Classics Ambassador from Runshaw College, Leo Riley, gives a review of Professor Michael Scott’s Presidential Lecture last Thursday evening:
Professor Scott took myself and 361 other keen listeners (a record-breaking audience!) on a journey through the intricacies of Greek religion – a journey which showed us that everything we thought we knew about Greek religion was in fact a lot more complicated (and comical) than we realised. This Presidential Lecture was something that everyone in the branch had been looking forward to since the start of the season, and it certainly did not disappoint on the night.
Right from the start, we were exposed to the idea of Greek religion as vastly expansive and chaotic. We learned that the 12 Olympian Gods were actually the 12 Interchangeable Gods, as even the Greeks themselves didn’t have a set order for who was part of this elite group. And if that wasn’t confusing enough, there seemed to be no issue with adding to this long list of gods whenever it was deemed necessary: but be careful not to fall into the trap of thinking these new gods would bring uniformity – the Greeks struggled to even agree on these!
Step one of rewriting our ideas of an organised and well-thought out system of Greek religion, complete.
Visitors to healing sanctuaries such as Epidauros would often leave votive sculptures of their cured body parts at the sites, working to both thank Asclepius – and occasionally his daughter, Hygeia – and legitimise these relatively new healing cults for other visitors to the sanctuaries.
Step two – finding out that even the Greeks themselves may not have believed the stories we find fantastical today.
Using sources such as Euripides’ quote ‘the best seer is the one that guesses right’, Professor Scott showed us that it is not just the modern perspective that makes certain aspects of Greek religion seem too far-fetched. However, this was achieved in such a way as to show that this disbelief and blasé attitude towards the gods’ worship did nothing to detract from their importance to the Greeks.

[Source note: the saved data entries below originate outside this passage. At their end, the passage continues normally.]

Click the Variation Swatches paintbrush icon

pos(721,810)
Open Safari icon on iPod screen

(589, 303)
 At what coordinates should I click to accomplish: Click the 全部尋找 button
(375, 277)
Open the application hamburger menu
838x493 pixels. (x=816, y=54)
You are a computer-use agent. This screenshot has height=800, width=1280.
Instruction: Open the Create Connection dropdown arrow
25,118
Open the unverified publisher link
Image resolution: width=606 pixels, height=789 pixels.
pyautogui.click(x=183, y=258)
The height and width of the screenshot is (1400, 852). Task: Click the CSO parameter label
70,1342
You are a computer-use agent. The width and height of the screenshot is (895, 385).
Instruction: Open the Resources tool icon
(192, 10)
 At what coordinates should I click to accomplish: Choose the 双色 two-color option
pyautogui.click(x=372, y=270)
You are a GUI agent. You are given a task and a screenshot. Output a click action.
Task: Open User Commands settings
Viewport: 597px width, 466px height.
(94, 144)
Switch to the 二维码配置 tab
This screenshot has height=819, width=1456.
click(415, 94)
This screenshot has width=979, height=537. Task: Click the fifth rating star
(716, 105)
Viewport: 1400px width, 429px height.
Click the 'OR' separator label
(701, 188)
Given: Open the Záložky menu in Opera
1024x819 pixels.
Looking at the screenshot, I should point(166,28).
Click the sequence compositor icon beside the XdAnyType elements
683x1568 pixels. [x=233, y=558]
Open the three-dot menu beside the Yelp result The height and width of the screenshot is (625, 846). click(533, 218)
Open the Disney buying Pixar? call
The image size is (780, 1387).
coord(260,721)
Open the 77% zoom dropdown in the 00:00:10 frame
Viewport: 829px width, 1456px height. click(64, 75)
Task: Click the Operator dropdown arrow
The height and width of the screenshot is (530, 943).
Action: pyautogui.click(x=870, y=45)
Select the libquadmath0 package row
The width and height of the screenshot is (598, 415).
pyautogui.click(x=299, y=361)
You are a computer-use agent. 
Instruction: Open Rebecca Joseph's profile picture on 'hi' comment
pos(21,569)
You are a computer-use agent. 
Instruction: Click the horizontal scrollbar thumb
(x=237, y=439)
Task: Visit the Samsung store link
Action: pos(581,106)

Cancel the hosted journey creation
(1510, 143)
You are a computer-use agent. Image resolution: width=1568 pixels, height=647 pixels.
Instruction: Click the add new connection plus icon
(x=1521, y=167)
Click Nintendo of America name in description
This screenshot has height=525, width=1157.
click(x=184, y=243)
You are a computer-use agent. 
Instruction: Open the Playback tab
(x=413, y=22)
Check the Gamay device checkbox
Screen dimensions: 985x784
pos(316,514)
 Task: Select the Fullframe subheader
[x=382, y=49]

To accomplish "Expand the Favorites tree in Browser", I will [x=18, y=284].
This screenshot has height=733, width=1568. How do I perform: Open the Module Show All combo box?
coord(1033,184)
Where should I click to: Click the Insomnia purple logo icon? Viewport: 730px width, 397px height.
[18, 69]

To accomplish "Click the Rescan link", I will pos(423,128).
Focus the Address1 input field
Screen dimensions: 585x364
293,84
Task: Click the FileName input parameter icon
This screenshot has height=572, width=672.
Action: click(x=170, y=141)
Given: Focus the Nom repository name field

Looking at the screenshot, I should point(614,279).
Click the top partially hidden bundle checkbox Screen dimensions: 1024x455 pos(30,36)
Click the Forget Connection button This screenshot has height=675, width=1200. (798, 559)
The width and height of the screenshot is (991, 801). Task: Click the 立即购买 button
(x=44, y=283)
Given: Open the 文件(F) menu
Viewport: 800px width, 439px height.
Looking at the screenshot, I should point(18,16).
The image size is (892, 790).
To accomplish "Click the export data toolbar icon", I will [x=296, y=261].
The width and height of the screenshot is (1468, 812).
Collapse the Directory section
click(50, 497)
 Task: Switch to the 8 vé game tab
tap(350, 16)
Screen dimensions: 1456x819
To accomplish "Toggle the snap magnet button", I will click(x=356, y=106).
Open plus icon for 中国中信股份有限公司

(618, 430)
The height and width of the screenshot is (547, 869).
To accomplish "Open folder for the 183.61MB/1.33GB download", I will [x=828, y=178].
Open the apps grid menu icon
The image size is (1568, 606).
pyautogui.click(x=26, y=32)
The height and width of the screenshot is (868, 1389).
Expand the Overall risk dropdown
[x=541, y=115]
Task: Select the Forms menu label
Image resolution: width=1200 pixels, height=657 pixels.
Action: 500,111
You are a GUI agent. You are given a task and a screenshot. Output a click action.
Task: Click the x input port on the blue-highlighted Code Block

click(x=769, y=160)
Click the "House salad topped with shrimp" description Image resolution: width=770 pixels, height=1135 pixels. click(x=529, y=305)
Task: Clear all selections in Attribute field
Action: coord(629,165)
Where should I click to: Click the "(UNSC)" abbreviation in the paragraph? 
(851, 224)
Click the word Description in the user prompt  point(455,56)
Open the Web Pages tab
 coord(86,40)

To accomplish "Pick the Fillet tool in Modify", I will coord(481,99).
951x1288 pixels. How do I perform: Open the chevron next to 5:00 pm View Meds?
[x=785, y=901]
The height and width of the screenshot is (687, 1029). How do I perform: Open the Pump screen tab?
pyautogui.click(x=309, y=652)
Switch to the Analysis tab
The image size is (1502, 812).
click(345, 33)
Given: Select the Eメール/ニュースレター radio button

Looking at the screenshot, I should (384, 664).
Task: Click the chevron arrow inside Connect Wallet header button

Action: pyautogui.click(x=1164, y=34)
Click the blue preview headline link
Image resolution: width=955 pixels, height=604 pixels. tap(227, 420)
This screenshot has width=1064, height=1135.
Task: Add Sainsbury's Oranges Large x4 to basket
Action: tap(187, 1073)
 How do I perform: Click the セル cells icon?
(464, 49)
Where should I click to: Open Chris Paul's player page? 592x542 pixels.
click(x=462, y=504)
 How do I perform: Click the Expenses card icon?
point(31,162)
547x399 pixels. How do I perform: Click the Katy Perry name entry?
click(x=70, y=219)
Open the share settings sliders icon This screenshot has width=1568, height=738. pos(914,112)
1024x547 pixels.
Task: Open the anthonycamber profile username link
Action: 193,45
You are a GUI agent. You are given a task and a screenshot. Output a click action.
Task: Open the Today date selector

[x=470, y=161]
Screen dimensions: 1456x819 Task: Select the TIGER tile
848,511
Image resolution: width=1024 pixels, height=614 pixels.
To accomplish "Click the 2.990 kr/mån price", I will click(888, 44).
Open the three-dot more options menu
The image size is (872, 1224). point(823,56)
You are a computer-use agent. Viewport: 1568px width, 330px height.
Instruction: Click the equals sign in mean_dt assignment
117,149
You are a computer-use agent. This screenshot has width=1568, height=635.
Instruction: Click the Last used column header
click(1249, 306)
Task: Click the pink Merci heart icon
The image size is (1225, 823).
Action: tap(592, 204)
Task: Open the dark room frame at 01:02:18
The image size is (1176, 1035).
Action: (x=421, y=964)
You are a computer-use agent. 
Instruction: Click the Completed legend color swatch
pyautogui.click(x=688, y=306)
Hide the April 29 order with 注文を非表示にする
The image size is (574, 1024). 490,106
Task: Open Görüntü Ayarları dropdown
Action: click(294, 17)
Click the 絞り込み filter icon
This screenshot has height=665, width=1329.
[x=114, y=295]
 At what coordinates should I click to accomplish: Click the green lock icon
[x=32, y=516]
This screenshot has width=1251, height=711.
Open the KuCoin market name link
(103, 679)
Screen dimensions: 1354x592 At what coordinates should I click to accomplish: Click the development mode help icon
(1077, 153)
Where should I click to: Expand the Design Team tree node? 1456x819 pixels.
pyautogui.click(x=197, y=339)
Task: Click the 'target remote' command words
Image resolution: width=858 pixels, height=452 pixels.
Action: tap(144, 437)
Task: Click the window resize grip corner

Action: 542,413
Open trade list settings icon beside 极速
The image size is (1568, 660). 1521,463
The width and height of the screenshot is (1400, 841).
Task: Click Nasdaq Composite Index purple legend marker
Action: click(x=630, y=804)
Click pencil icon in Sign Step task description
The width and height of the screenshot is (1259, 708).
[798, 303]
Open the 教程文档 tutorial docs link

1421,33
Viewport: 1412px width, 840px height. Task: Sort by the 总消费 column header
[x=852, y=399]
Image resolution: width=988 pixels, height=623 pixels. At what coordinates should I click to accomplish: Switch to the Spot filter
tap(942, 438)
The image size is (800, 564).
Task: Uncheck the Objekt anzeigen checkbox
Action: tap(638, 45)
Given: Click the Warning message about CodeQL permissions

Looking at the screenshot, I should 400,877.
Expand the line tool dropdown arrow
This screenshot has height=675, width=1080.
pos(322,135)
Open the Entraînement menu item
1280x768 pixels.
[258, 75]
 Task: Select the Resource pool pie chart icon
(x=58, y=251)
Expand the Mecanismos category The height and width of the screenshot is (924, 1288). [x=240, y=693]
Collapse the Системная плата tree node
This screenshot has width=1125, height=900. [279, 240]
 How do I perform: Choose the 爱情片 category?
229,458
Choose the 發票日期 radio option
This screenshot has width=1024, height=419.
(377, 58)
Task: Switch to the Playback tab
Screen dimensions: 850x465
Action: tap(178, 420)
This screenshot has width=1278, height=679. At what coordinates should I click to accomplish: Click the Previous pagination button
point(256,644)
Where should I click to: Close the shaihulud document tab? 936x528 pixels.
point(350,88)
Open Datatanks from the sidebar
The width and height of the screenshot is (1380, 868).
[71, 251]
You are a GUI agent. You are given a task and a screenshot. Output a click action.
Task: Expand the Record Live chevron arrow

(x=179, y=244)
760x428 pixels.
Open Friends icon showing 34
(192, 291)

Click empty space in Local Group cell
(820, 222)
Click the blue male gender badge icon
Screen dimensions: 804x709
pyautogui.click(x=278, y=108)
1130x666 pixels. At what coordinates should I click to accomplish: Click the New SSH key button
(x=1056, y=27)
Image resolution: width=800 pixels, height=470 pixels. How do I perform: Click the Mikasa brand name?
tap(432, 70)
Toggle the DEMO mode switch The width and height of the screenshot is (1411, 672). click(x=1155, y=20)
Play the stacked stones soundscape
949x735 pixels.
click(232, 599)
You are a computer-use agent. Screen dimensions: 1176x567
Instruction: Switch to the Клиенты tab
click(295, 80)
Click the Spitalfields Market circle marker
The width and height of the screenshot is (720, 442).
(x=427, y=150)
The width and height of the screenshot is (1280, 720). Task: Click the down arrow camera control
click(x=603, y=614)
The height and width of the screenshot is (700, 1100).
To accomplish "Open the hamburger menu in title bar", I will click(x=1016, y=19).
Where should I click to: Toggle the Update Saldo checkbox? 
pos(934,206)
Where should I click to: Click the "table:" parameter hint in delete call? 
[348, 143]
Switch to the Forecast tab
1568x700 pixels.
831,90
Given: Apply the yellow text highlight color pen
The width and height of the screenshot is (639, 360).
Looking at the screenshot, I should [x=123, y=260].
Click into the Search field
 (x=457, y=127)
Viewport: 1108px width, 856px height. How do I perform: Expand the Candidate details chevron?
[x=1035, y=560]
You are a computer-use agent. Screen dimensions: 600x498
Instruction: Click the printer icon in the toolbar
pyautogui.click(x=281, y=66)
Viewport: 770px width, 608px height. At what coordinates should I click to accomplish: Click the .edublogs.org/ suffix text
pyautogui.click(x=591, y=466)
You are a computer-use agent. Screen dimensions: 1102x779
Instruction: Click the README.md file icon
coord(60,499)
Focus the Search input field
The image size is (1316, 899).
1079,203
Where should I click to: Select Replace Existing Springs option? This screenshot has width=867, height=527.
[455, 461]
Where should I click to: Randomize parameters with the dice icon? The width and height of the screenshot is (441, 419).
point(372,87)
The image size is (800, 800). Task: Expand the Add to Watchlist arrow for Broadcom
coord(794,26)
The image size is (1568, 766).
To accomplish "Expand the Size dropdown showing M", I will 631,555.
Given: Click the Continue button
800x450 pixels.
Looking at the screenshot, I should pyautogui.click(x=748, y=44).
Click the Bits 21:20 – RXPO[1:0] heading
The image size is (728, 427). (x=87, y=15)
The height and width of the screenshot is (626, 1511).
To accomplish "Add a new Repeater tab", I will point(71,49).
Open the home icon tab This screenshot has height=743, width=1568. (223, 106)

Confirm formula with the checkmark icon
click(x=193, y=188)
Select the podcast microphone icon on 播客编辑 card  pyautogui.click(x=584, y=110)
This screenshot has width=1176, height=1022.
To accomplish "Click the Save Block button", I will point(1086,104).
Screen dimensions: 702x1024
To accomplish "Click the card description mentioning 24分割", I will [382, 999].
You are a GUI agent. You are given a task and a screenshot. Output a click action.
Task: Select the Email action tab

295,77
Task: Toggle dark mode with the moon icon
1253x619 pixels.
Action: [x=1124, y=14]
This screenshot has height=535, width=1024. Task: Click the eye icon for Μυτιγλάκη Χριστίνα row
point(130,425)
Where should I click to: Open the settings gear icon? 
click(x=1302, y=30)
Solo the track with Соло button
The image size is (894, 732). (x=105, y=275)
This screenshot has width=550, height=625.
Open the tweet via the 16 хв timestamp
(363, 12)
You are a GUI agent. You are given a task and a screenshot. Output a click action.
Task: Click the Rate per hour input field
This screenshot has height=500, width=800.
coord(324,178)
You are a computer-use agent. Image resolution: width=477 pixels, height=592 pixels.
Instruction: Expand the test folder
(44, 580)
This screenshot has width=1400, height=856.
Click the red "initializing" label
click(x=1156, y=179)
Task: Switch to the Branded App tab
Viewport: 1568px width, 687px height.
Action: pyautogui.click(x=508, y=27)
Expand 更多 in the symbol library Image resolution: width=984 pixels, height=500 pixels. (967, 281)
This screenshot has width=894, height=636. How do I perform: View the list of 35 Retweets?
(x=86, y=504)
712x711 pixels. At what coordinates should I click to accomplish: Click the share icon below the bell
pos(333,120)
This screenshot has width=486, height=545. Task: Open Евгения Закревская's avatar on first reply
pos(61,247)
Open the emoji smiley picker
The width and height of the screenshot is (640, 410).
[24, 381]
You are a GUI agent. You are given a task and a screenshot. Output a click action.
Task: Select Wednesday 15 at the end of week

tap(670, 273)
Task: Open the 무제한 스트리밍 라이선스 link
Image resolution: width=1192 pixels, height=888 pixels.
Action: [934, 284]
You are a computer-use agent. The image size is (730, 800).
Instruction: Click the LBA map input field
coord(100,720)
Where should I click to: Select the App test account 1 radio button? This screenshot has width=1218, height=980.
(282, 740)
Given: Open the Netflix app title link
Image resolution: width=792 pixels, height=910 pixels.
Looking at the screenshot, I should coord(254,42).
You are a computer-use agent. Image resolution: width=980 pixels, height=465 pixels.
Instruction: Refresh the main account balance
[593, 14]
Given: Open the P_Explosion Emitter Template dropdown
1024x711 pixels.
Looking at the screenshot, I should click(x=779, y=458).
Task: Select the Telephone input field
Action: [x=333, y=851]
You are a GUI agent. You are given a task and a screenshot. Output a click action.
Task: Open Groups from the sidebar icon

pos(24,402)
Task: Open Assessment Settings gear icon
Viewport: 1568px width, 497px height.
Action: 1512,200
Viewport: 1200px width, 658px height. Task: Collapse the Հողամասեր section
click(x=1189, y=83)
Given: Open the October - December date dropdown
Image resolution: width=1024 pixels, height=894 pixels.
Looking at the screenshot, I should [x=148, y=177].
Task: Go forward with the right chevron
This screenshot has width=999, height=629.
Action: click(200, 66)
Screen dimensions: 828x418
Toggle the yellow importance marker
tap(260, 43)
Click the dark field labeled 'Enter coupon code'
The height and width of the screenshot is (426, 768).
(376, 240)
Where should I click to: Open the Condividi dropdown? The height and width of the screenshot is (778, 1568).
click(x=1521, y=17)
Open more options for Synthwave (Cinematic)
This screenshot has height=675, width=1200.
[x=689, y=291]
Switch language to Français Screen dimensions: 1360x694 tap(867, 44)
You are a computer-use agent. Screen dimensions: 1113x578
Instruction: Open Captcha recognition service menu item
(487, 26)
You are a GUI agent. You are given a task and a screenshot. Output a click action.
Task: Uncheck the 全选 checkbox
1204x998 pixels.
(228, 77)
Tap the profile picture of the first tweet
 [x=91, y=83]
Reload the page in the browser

This not only provided us with the evidence that – actually – the Greeks were selective with their beliefs, but also reiterated why this is such an interesting and important topic for classicists at all levels to explore.
Step three – whilst most animals may have supernatural abilities, fish are just plain dumb!
Now whilst this may not have been the main premise of Professor Scott’s argument, it was certainly one of the most memorable quotes of the evening, leaving many of us asking ‘Just what exactly did Plutarch have against fish?’. This is also important to mention as it highlights how Professor Scott shared large quantities of knowledge with the audience through entertaining and well-selected anecdotal evidence. Whether this be with the story of the bitter Melissa and Periander, whose first thought upon losing something was to consult his dead wife, or the slightly concerning curse of a jilted lover at the end of the evening, this lecture definitely gave people something to talk about during the car ride home.
Curse tablets were used by the Ancient Greeks as a way of getting revenge on people who had upset them, both their enemies and the objects of unrequited love. The main thing that had to be remembered when writing one such tablet was not to include your own name – just in case the curse came back to bite you!
Finally, we explored the effects of religion on ancient individuals in times of stress. Whether this be through ideas of miasma and pollution, which acted as a guide through times such as births and deaths when people may have found the world hard to navigate and so turned to religion for comfort; through the workshop on how to curse your enemies when they upset you; or through tales of funeral processions so extravagant that they inspired laws limiting just how much the women mourning you could tear at their faces, this lecture showed us how Greek religion impacted the lives of the ancient Greeks during some of their most difficult – and joyous – times.
These funerary vases would be filled with expensive scented olive oil before being placed in the tombs of the recently deceased. Wealthier Greeks often had larger vases to show off their status, but modern x-ray technology has revealed that these would often contain smaller trick vases which would be filled with the oil. This gave the impression that the whole lekythos was full, suggesting that what your competitors saw was sometimes more important than what the gods saw.
Overall, Walking with the Gods was an insightful and highly entertaining lecture on the way Greek religion worked and how it impacted the lives of ordinary people in the ancient world. I’m sure I can speak for the audience when I say that this lecture lived up to the high standards expected from our President, and that from now on we will always be suspicious of fish! [©LeoRiley]
Many thanks to Professor Scott for his ongoing-support and inspiring enthusiasm (you can see him and LSA CA chair Katrina Kelly chatting about a range of classical topics on his youtube channel) as well as to all who attended the lecture, volunteered their time, and joined the celebratory meal at Tiggi’s Restaurant afterwards. It was a fantastic way to start 2020 and we look forward to more fascinating lectures and enjoyable evenings in our #classicscommunity throughout the rest of the year!